But do these options strengthen Starmer or take away from the focus on the victims?

Last year, when Elon tweeted about this evil, Starmer made it into a foreign v. domestic fight.

Critics may say that any action taken by the American government will strengthen the Starmer administration or irrevocably harm our historical Alliance.

With the release of the report, the "fake news" argument or the "limited situations" political spin falls apart. The Alliance has survived harsher times. 200 years ago, the Brits burned down the White House. Temporary economic pain, tariffs, and paused or canceled contracts won't end the American and British story.

But turning a blind eye and seeing no evil, hearing no evil, and speaking no evil - just might.

The British people will remember our silence and hold our inaction to account.

American leadership will make a decision on this matter. And leadership should remember that action and inaction are both choices.

Will the United States and its citizens simply spectate this evil?

Or will we help the British people achieve justice?

If the United States government does not involve itself in the domestic affairs of the United Kingdom because it views such action as more detrimental to America's national interest than beneficial, that's a realpolitik worldview.
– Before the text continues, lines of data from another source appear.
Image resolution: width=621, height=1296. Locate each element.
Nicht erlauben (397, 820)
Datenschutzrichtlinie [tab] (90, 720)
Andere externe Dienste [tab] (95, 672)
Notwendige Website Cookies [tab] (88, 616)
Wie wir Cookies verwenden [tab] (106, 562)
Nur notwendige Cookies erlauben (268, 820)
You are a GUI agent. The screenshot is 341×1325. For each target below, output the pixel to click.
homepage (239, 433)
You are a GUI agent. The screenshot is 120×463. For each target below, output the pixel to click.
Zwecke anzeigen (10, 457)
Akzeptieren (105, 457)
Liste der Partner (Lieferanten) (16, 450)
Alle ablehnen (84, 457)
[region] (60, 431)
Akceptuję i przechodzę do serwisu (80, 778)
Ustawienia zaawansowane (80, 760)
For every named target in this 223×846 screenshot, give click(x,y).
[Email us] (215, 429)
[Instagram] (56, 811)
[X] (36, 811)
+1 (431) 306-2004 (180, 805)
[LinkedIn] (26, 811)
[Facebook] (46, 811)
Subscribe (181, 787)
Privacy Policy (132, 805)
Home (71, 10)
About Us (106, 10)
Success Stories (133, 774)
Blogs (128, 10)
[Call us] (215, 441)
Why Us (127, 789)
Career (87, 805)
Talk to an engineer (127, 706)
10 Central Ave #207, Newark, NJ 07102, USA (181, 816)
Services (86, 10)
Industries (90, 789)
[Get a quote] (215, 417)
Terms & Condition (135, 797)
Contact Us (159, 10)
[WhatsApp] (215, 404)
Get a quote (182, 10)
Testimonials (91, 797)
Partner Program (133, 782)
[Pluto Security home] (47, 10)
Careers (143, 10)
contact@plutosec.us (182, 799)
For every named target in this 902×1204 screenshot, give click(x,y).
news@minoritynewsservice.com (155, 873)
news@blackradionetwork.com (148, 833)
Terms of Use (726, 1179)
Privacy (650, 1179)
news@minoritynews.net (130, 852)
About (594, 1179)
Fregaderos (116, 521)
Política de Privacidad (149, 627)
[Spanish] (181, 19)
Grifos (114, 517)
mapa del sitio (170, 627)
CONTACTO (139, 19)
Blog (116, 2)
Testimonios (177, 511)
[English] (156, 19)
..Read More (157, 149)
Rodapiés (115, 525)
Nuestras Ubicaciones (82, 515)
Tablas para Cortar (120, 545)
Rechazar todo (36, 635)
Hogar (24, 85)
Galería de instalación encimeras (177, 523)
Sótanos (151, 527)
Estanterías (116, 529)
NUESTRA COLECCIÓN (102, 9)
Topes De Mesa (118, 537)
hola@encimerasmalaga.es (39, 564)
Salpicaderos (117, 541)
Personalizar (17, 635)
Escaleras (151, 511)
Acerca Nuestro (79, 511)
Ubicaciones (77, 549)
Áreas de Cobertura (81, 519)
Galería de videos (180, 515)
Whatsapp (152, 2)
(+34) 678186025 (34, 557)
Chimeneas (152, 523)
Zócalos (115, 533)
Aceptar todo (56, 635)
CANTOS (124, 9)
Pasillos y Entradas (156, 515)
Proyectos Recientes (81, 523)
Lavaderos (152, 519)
And one that I understand.

But if American leadership decides to remain silent, it will truly have lost the ability to use morality as a reason for pursuing a foreign policy action.

And if they claim morality as a cause in the future, no one should believe them.

I certainly won't.

Our choice here matters, and the British people and their daughters will know what kind of friend America chose to be. Kipling told us there are two:

Nine hundred and ninety-nine depend
On what the world sees in you,
But the Thousandth Man will stand your friend
With the whole round world agin you.
His wrong's your wrong, and his right's your right,
In season or out of season.
Stand up and back it in all men's sight
With that for your only reason!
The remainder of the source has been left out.